Work order
In the entries below, find the line containing "Task: Click the Serial Number field label" and the line containing "The height and". Copy those two lines and everything between them exactly, without the pictures.

··· Source records

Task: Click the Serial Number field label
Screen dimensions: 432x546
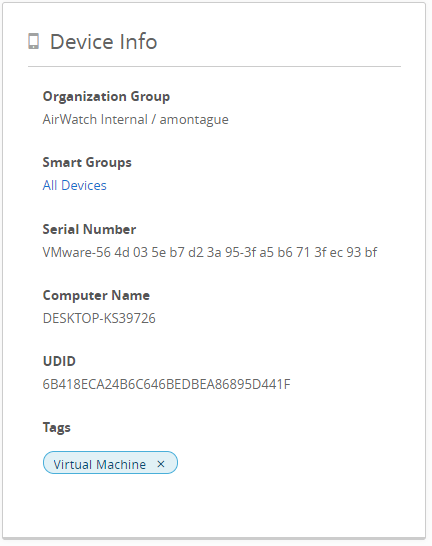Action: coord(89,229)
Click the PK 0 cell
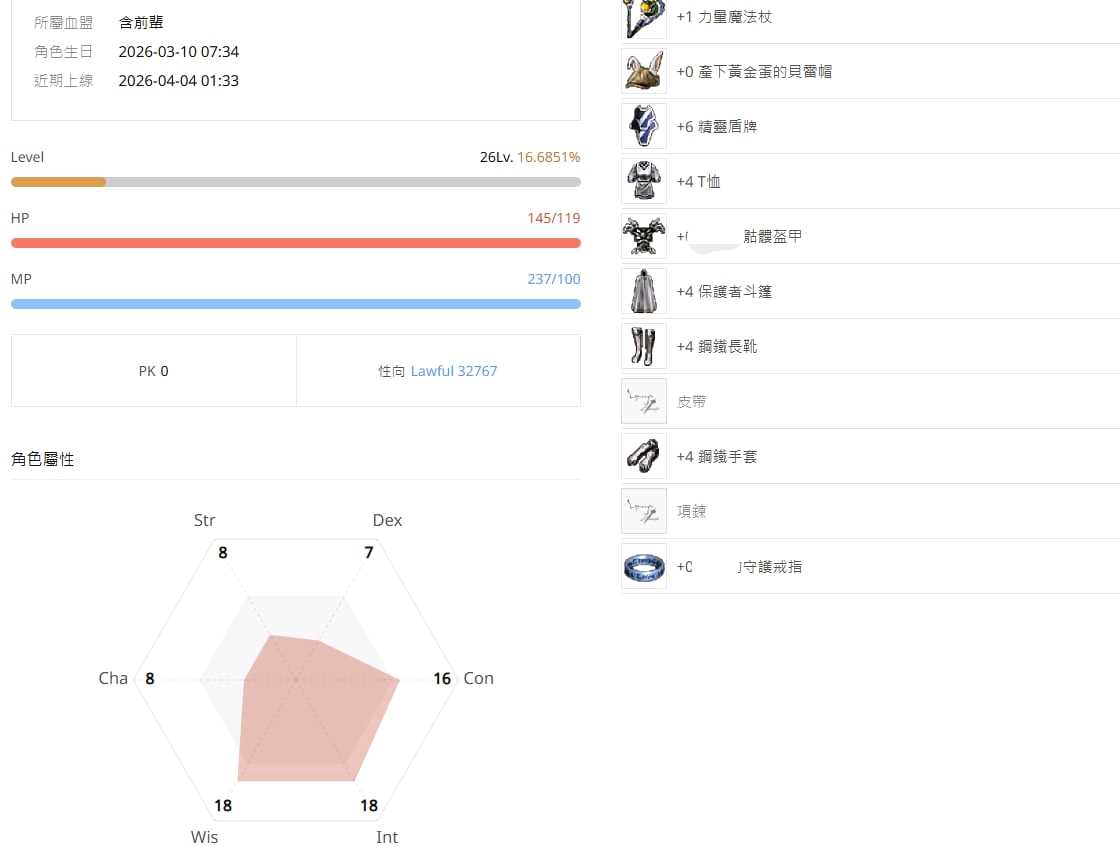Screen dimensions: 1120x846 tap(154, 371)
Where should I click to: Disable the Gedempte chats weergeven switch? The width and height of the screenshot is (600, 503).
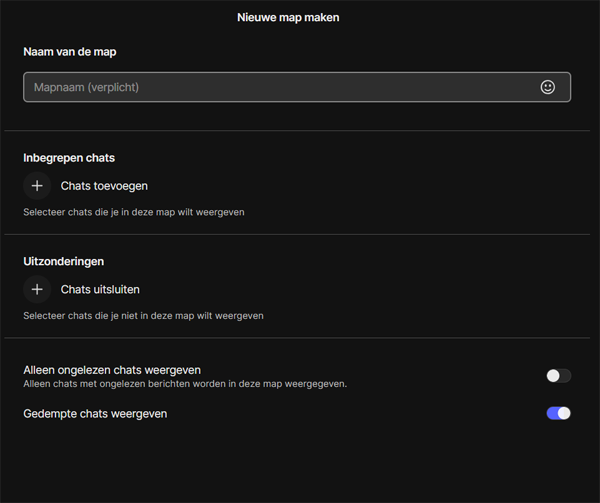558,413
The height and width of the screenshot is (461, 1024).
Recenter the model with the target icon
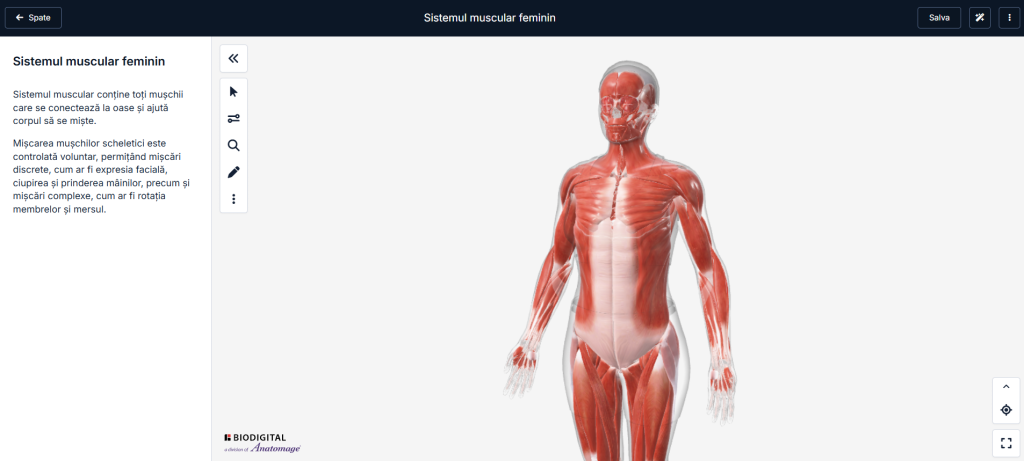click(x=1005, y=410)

······
··· Source records

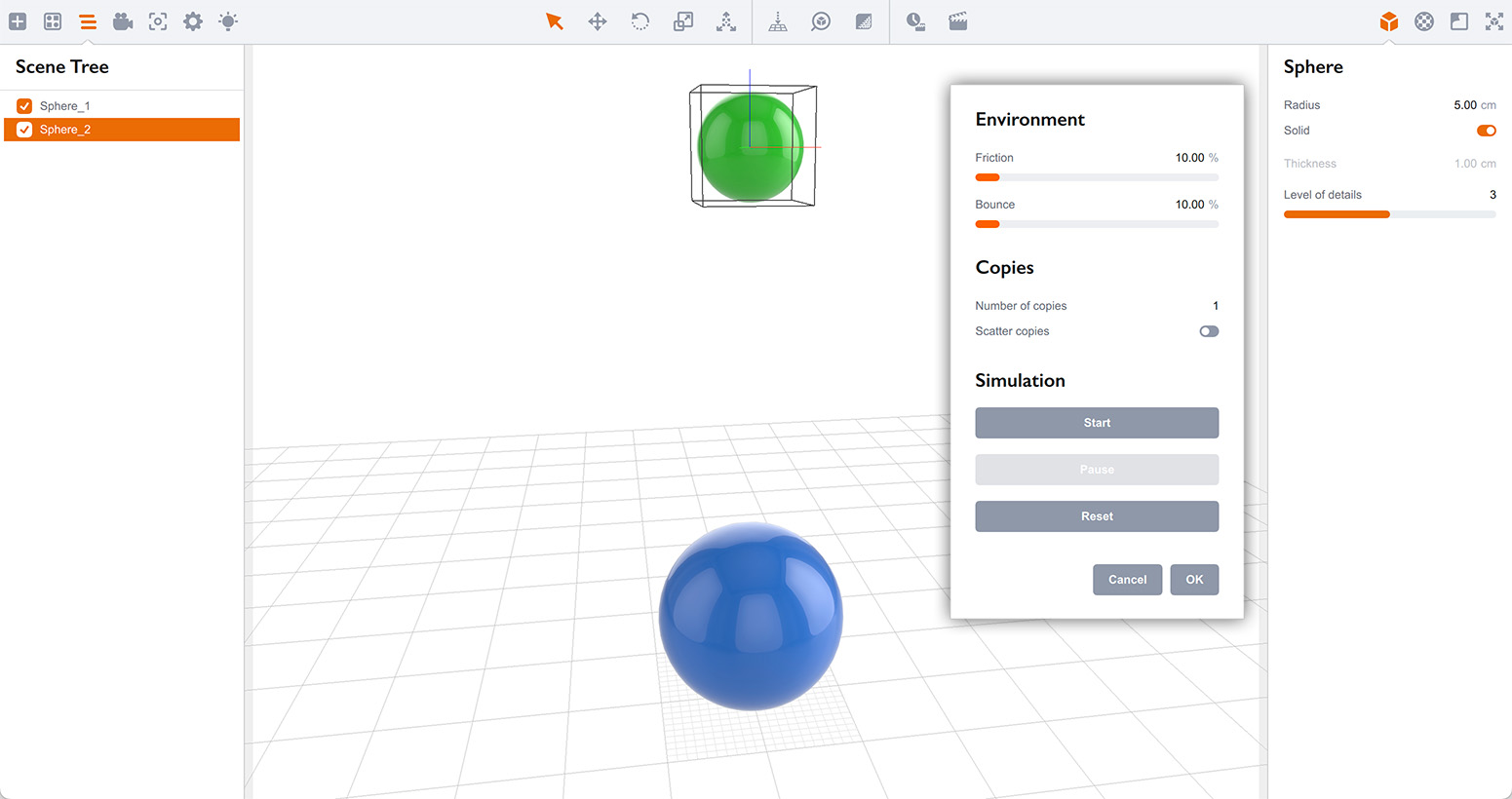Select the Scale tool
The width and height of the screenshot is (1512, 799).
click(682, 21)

······

Task output
Task: Click the Serial Number field label
Screen dimensions: 432x546
Action: coord(89,229)
Click the PK 0 cell
Screen dimensions: 1120x846 tap(154, 371)
Where should I click to: Disable the Gedempte chats weergeven switch? The width and height of the screenshot is (600, 503).
558,413
The height and width of the screenshot is (461, 1024).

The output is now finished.